Give back the entire listing verbatim.

Available data Start Marker

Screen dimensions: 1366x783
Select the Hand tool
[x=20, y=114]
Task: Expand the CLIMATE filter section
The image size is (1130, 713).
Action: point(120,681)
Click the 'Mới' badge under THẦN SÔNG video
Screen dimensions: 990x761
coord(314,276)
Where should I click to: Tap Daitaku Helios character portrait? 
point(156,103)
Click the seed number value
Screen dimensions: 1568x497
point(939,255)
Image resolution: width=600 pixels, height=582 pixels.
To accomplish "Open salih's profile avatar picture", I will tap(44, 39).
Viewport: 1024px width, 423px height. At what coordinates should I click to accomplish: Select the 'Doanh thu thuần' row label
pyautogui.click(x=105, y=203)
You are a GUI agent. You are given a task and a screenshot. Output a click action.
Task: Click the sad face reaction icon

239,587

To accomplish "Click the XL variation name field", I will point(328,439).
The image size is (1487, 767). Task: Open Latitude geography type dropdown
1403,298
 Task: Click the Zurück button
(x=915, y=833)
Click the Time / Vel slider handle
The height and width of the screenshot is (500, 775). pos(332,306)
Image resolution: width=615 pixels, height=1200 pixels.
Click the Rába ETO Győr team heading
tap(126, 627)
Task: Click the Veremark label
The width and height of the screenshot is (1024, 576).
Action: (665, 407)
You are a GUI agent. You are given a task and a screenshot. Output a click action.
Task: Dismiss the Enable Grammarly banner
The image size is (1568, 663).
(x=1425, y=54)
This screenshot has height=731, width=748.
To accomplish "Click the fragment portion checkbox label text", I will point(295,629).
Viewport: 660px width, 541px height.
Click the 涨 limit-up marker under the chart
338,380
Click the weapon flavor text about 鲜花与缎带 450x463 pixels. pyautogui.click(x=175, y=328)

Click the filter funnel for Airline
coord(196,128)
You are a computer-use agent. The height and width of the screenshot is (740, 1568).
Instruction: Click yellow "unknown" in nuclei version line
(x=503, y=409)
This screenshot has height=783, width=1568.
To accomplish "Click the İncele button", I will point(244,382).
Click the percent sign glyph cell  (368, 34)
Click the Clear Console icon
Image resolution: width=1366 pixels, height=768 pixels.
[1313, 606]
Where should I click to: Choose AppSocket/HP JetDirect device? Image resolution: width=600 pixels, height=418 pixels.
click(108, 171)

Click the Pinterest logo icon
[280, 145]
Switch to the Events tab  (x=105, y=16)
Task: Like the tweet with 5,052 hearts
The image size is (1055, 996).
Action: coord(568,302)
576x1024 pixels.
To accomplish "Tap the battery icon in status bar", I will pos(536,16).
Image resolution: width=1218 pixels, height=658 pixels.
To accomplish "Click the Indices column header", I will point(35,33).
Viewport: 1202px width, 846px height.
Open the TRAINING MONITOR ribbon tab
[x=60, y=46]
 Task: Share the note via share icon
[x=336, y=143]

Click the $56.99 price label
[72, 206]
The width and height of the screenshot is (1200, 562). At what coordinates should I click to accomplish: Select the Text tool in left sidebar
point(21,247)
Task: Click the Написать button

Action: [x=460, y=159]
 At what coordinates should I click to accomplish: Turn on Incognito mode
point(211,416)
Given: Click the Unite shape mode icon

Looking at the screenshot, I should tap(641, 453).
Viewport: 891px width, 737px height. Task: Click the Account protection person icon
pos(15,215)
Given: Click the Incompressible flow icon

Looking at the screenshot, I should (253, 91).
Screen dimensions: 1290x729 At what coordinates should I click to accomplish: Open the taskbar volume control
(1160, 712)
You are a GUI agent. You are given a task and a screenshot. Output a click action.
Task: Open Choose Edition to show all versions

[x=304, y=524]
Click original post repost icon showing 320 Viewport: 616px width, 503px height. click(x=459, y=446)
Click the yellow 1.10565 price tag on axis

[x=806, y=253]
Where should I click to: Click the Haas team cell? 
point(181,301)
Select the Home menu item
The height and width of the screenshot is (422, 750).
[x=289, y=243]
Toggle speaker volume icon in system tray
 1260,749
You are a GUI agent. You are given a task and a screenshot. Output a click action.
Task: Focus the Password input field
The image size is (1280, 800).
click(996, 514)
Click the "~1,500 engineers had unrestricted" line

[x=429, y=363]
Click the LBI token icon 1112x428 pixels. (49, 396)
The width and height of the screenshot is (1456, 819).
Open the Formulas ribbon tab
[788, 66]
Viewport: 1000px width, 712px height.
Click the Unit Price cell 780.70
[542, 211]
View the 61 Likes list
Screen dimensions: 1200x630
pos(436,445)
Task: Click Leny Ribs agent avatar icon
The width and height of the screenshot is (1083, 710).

Available data End Marker

• Reply:
Screen dimensions: 1366x783
Select the Hand tool
[x=20, y=114]
Task: Expand the CLIMATE filter section
The image size is (1130, 713).
Action: point(120,681)
Click the 'Mới' badge under THẦN SÔNG video
Screen dimensions: 990x761
coord(314,276)
Where should I click to: Tap Daitaku Helios character portrait? 
point(156,103)
Click the seed number value
Screen dimensions: 1568x497
point(939,255)
Image resolution: width=600 pixels, height=582 pixels.
To accomplish "Open salih's profile avatar picture", I will tap(44, 39).
Viewport: 1024px width, 423px height. At what coordinates should I click to accomplish: Select the 'Doanh thu thuần' row label
pyautogui.click(x=105, y=203)
You are a GUI agent. You are given a task and a screenshot. Output a click action.
Task: Click the sad face reaction icon

239,587

To accomplish "Click the XL variation name field", I will point(328,439).
The image size is (1487, 767). Task: Open Latitude geography type dropdown
1403,298
 Task: Click the Zurück button
(x=915, y=833)
Click the Time / Vel slider handle
The height and width of the screenshot is (500, 775). pos(332,306)
Image resolution: width=615 pixels, height=1200 pixels.
Click the Rába ETO Győr team heading
tap(126, 627)
Task: Click the Veremark label
The width and height of the screenshot is (1024, 576).
Action: (665, 407)
You are a GUI agent. You are given a task and a screenshot. Output a click action.
Task: Dismiss the Enable Grammarly banner
The image size is (1568, 663).
(x=1425, y=54)
This screenshot has height=731, width=748.
To accomplish "Click the fragment portion checkbox label text", I will point(295,629).
Viewport: 660px width, 541px height.
Click the 涨 limit-up marker under the chart
338,380
Click the weapon flavor text about 鲜花与缎带 450x463 pixels. pyautogui.click(x=175, y=328)

Click the filter funnel for Airline
coord(196,128)
You are a computer-use agent. The height and width of the screenshot is (740, 1568).
Instruction: Click yellow "unknown" in nuclei version line
(x=503, y=409)
This screenshot has height=783, width=1568.
To accomplish "Click the İncele button", I will point(244,382).
Click the percent sign glyph cell  (368, 34)
Click the Clear Console icon
Image resolution: width=1366 pixels, height=768 pixels.
[1313, 606]
Where should I click to: Choose AppSocket/HP JetDirect device? Image resolution: width=600 pixels, height=418 pixels.
click(108, 171)

Click the Pinterest logo icon
[280, 145]
Switch to the Events tab  (x=105, y=16)
Task: Like the tweet with 5,052 hearts
The image size is (1055, 996).
Action: coord(568,302)
576x1024 pixels.
To accomplish "Tap the battery icon in status bar", I will pos(536,16).
Image resolution: width=1218 pixels, height=658 pixels.
To accomplish "Click the Indices column header", I will point(35,33).
Viewport: 1202px width, 846px height.
Open the TRAINING MONITOR ribbon tab
[x=60, y=46]
 Task: Share the note via share icon
[x=336, y=143]

Click the $56.99 price label
[72, 206]
The width and height of the screenshot is (1200, 562). At what coordinates should I click to accomplish: Select the Text tool in left sidebar
point(21,247)
Task: Click the Написать button

Action: [x=460, y=159]
 At what coordinates should I click to accomplish: Turn on Incognito mode
point(211,416)
Given: Click the Unite shape mode icon

Looking at the screenshot, I should tap(641, 453).
Viewport: 891px width, 737px height. Task: Click the Account protection person icon
pos(15,215)
Given: Click the Incompressible flow icon

Looking at the screenshot, I should (253, 91).
Screen dimensions: 1290x729 At what coordinates should I click to accomplish: Open the taskbar volume control
(1160, 712)
You are a GUI agent. You are given a task and a screenshot. Output a click action.
Task: Open Choose Edition to show all versions

[x=304, y=524]
Click original post repost icon showing 320 Viewport: 616px width, 503px height. click(x=459, y=446)
Click the yellow 1.10565 price tag on axis

[x=806, y=253]
Where should I click to: Click the Haas team cell? 
point(181,301)
Select the Home menu item
The height and width of the screenshot is (422, 750).
[x=289, y=243]
Toggle speaker volume icon in system tray
 1260,749
You are a GUI agent. You are given a task and a screenshot. Output a click action.
Task: Focus the Password input field
The image size is (1280, 800).
click(996, 514)
Click the "~1,500 engineers had unrestricted" line

[x=429, y=363]
Click the LBI token icon 1112x428 pixels. (49, 396)
The width and height of the screenshot is (1456, 819).
Open the Formulas ribbon tab
[788, 66]
Viewport: 1000px width, 712px height.
Click the Unit Price cell 780.70
[542, 211]
View the 61 Likes list
Screen dimensions: 1200x630
pos(436,445)
Task: Click Leny Ribs agent avatar icon
The width and height of the screenshot is (1083, 710).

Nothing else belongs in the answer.